In the trading journal, start at the words "Entry Price: 2.5-2.7" and stop after "be too late.", and give that passage again with "Entry Price" switched to "Buy Price".
>> BEGIN Extract to read
Fundamentals: MPI controls defensive companies such as Maynilad and NLEX tollways, which means that their cashflow will most likely remain strong even if the economy stalls.

Entry Price: 2.5-2.7
Cut: 2.45-2.5
Short-term Target: 3.1
Medium/Long-term Targets: the moon :)... 3.8 then 4.4

I plan to enter this trade tomorrow. I hope I won't be too late.

Friday, November 20, 2009

Lack of Discipline


I may have dodged a bullet this morning since all the shipping stocks were down big, but I think I just set myself up to catch one on Monday.

I was overly aggressive all day trading just one stock, HK:1114 (Brilliance Auto), due to the strength in the auto sector (both technicals and fundamentals look very promising). I was already correct in the afternoon, selling right before the market had turned, but 30 minutes before the close, I became greedy again and had the itch to trade. So, I ended up buying back the stock without a good set-up. Of course it went down, and I had to cut 2 flucs below my buying price (2.24). I wasn't done. 5 minutes before the close, I noticed that the stock found support at 2.21-2.22, so yes, I bought my whole position again at 2.23. Argh. Talk about the lack of discipline on my part.

The Dow Futures are down big again, and because there are no economic reports due today, the main market movers are the strengthening dollar and the bad Dell earnings/guidance, which came out earlier today. I believe (or more of hope?) that the expected drop tonight has already been priced in the Hong Kong market. Or else, I'll probably get killed on Monday. Sh*t.


I lost money today. I bought MER at 231 and sold it at 229. I also sold my whole position in CPM at cost. I'm all cash right now.

Funny. I'm very disciplined in the Phil. market, but in the HK market, I'm reckless. Why? The only reason I can think of is the fact that I'm down in HK, and I'm up in the Phils.

Lessons for today:
1. Avoid buying back a stock 30 minutes before the close. Limit buybacks in the morning, or right after lunch. Also, in these cases, position size must be lessened.
>> END Extract to read
>> BEGIN Data provided
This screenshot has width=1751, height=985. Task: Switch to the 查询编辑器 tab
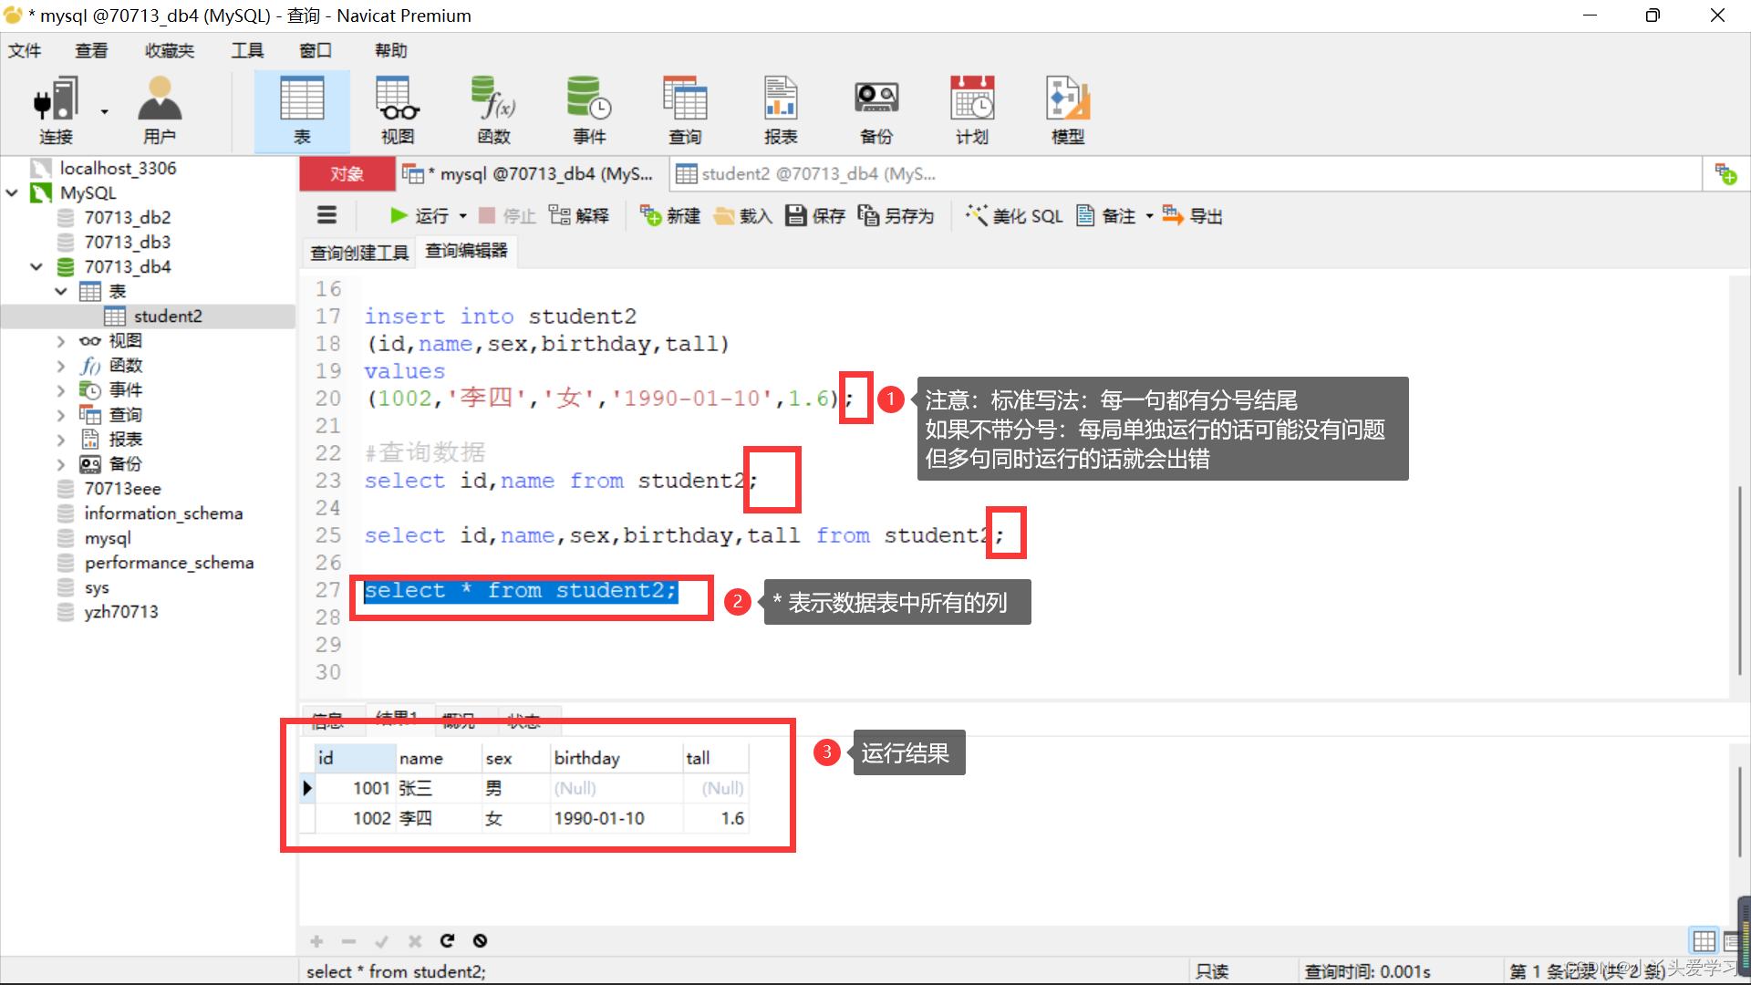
>> END Data provided
**Written response**:
Buy Price: 2.5-2.7
Cut: 2.45-2.5
Short-term Target: 3.1
Medium/Long-term Targets: the moon :)... 3.8 then 4.4

I plan to enter this trade tomorrow. I hope I won't be too late.